Stenning Schueppert spent four years as the Senior Vice President of Strategy & Corporate Development at Total Safety, an outsourced provider of integrated safety and compliance solutions, where he completed eight acquisitions in his first 18 months. “It was obviously extremely busy,” Schueppert, who is currently a managing director at CenterGate Capital, laughs.

We talked to Schueppert about what he perceives as the two hallmarks of a successful inorganic growth strategy.

1. Treat Your Acquisition Pipeline Like a Sales Pipeline

Just like a sales team, no strategic acquirer bats 1000, says Schueppert. “You’re not going to get everything you go after.” It can be value, timing (for the buyer or the seller), financing, or simple bandwidth.
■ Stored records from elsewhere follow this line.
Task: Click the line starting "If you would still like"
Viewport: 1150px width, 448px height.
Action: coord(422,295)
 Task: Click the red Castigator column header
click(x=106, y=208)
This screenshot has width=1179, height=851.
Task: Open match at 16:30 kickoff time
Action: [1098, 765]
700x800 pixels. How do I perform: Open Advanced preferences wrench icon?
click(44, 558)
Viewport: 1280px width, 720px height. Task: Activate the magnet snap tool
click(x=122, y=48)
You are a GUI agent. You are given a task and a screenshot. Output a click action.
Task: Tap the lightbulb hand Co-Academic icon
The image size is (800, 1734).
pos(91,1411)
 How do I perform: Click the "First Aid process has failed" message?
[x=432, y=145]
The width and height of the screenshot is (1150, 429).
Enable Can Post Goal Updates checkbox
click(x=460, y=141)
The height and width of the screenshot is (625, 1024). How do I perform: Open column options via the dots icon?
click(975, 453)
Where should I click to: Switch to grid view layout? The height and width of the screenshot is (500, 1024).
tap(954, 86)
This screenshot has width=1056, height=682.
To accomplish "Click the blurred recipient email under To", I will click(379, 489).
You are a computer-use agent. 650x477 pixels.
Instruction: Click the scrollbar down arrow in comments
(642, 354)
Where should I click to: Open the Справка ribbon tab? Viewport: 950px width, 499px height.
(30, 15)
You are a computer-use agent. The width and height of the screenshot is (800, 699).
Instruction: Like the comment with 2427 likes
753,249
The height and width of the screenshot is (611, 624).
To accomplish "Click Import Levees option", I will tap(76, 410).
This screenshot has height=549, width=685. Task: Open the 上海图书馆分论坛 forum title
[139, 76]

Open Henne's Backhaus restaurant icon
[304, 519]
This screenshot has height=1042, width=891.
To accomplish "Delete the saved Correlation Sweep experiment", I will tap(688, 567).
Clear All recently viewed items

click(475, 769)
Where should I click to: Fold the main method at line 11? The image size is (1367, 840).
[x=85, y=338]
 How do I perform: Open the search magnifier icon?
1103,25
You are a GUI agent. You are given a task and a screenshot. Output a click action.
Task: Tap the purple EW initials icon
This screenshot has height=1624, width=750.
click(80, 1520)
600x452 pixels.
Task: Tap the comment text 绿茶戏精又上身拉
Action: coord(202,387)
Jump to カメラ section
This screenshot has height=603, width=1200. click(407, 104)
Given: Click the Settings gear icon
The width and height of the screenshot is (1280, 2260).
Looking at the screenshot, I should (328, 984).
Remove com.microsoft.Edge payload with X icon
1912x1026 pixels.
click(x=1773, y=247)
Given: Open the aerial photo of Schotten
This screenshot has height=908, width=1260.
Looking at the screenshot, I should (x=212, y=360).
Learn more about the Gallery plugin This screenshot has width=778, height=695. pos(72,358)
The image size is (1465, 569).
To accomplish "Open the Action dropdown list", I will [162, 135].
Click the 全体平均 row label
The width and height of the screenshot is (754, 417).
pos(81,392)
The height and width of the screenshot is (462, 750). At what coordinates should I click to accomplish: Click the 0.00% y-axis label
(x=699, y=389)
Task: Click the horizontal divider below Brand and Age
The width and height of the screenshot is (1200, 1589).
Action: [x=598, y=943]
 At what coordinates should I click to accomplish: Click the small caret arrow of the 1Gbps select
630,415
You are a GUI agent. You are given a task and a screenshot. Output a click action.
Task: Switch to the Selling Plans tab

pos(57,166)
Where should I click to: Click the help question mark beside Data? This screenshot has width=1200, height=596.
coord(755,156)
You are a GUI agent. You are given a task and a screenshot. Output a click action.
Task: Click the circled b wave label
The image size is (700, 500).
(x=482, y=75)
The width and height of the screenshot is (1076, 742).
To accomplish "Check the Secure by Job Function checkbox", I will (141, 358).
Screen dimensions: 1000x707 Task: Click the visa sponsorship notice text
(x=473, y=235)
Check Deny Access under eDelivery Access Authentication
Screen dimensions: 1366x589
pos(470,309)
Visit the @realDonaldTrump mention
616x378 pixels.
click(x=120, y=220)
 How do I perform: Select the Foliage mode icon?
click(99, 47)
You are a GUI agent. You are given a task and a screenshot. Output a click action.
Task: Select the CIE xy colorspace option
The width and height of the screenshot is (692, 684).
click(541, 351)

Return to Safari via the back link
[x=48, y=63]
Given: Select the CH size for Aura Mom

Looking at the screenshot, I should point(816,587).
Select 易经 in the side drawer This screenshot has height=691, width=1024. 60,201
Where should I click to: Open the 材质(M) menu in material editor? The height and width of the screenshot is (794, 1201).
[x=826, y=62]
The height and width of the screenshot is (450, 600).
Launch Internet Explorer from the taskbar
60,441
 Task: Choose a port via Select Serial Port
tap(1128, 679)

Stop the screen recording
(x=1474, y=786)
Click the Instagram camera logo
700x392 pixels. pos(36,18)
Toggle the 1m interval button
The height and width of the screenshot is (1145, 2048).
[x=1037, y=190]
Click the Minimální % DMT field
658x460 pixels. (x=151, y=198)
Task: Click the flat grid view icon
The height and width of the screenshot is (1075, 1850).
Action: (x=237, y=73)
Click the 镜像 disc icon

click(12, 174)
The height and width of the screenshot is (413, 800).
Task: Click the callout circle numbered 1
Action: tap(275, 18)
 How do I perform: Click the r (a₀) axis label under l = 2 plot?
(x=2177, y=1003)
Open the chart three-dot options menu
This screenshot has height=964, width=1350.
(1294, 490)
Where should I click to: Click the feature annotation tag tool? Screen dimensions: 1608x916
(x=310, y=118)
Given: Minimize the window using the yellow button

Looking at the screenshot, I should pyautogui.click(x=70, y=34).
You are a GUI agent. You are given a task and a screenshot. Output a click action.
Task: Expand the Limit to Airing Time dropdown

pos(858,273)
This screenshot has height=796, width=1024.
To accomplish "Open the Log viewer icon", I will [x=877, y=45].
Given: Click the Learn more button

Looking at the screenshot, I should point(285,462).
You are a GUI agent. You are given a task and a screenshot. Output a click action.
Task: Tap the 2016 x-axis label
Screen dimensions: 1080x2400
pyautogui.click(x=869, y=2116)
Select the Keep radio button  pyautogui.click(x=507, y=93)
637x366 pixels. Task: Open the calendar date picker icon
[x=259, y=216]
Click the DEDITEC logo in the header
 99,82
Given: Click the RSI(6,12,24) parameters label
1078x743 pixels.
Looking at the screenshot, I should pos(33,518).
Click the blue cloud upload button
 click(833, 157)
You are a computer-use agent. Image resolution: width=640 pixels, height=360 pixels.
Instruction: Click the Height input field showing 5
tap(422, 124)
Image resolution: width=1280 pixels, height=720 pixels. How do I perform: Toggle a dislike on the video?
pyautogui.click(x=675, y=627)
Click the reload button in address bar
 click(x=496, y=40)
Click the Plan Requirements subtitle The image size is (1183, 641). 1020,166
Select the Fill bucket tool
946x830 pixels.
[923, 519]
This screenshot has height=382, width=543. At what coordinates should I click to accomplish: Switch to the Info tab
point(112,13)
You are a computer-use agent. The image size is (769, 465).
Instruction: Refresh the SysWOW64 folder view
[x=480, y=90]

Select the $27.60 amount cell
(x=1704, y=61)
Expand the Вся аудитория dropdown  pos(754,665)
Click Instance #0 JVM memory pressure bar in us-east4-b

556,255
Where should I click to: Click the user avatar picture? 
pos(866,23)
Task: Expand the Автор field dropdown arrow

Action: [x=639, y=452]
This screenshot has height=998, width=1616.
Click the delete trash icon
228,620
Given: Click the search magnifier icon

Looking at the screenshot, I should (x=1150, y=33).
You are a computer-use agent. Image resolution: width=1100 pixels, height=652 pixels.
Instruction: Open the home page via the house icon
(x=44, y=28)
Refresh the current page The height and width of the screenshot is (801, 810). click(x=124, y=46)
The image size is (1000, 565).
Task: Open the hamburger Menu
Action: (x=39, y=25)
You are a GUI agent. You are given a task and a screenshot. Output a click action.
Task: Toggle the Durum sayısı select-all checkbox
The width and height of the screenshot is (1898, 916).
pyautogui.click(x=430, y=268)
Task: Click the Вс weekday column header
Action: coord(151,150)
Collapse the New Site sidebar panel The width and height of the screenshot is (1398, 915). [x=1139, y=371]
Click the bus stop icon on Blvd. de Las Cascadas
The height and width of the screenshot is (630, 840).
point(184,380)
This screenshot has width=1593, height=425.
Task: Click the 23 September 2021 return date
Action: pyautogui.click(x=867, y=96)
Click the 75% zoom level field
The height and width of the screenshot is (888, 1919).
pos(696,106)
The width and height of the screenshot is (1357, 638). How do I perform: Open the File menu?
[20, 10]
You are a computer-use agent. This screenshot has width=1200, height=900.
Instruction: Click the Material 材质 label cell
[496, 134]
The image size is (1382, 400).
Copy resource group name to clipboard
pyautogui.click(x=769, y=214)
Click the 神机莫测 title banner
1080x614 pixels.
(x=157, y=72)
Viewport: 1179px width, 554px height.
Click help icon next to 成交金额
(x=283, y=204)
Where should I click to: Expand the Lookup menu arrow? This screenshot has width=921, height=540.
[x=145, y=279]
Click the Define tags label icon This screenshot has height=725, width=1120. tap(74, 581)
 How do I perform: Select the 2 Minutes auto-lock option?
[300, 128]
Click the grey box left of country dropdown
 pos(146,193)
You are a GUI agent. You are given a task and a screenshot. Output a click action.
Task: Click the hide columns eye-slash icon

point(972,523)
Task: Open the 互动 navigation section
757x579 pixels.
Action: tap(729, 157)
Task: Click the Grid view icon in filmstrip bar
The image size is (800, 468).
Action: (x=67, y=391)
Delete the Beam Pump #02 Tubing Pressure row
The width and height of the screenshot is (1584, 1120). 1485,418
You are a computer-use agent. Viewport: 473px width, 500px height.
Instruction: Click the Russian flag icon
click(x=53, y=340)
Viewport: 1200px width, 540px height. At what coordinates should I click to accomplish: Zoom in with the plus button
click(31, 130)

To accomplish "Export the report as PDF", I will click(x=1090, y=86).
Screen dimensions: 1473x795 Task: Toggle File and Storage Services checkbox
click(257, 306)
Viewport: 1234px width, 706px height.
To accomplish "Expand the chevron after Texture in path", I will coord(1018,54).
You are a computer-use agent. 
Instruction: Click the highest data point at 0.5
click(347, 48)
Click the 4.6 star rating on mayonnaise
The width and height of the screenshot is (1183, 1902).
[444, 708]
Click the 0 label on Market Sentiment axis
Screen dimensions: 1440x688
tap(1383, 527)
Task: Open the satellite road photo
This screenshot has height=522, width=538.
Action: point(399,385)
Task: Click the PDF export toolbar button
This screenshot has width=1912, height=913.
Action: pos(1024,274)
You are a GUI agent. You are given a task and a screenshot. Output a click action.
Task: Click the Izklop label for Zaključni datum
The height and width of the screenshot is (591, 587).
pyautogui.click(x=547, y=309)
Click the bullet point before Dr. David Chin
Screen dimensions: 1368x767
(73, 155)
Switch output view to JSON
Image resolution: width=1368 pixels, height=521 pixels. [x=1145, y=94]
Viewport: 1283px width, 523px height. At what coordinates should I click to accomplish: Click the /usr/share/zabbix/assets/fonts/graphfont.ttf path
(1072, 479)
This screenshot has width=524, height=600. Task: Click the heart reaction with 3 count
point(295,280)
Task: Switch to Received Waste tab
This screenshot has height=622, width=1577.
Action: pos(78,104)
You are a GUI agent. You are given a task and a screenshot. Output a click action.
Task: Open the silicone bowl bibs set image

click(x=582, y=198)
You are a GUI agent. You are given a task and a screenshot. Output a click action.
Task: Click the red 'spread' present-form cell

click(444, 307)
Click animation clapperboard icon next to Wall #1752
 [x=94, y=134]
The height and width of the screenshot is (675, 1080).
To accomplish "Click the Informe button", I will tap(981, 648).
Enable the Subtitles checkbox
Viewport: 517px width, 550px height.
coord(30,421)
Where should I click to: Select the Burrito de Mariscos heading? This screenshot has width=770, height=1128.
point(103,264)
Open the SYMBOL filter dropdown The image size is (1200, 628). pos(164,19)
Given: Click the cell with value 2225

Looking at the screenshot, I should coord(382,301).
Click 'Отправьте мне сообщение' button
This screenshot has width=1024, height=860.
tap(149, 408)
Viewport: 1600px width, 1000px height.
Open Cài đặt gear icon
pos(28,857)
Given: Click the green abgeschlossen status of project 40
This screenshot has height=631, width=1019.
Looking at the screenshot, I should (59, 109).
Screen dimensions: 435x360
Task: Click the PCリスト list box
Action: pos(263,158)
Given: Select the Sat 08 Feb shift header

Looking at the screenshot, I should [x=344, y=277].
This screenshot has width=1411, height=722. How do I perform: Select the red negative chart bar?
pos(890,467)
When it comes to an inorganic growth strategy, the best place to start is developing a pipeline for proprietary deals. “Unless you want to dramatically overpay, you should be looking at more than one acquisition, and to the degree you want to do many acquisitions, you should be looking at a large multiple of that number.”

By the time Schueppert left Total Safety for CenterGate, he had built its pipeline to over 300 companies. “A pipeline doesn’t necessarily mean that you’ve talked to all of those companies — it’s just the landscape of potential acquisitions we could do. Since most of these are private companies, we may not have a lot of data on all of them.”

That’s OK, says Schueppert, and general awareness can be enough to make educated acquisitions further down the line. This familiarity will allow you to better understand what you may be giving up on when you pursue a given acquisition — e.g., the company’s competitors or those that operate in a similar geography or service space.

As Schueppert describes it, finding the right acquisition is a little like finding your perfect match; it’s pretty rare that the stars align. “You don’t know when an acquisition will come to fruition. It might not be the right time for the seller. It might not be the right time for the buyer. Financing may not be available right now.”

Finding the right acquisition is a little like finding your perfect match; it’s pretty rare that the stars align.

Frequently, Schueppert says, conversations go something like:

Seller: I can’t (or don’t want to) sell my business for less than $X.

Acquirer: I can pay $X once you’ve grown your business to $Y.

As an acquirer, “I can’t just pay you a lot of money because you want it,” says Schueppert. “I have to pay an appropriate multiple.”

Mismatched expectations mean these conversations may stall for years, until the company has matured enough to narrow the valuation gap. That’s why it’s never too early to develop relationships with potential acquisitions, says Schueppert. That way, “you’re the person they call when and if they’re ready to monetize. Even if they go to an investment banker, you’ll be in a pole position in that process, because you’re already a trusted partner.”

2. Get in the Flow

Building a pipeline is key to drumming up proprietary deal flow (i.e., deals in which you’re given an initial, exclusive opportunity).

But what about banker-led deals? For these, “you need to get in the flow,” says Schueppert. “You need to be on the radar for all appropriate regional or industry-focused investment banks.”

This is especially true as a strategic acquirer. “In most cases, investment banks have very good organizations around financial sponsor coverage, but in my experience, in few cases do they have good coverage for strategic acquirers,” says Schueppert.  “They may think they do. And they may make pitches that involve both financial and strategic buyers. But inherently, not every investment bank is aware of the capability or appetite of what every strategic buyer is looking for and when. As a strategic, it is your own responsibility to be in front of the investment banks if you are looking for that kind of deal flow.”

Schueppert says events through organizations like Axial, ACG, and AMAA are a great way to make connections as you kick off your inorganic growth strategy, as is gaining visibility through online deal sourcing platforms. Beyond that, “it just takes effort” to continue to maintain and grow an active network.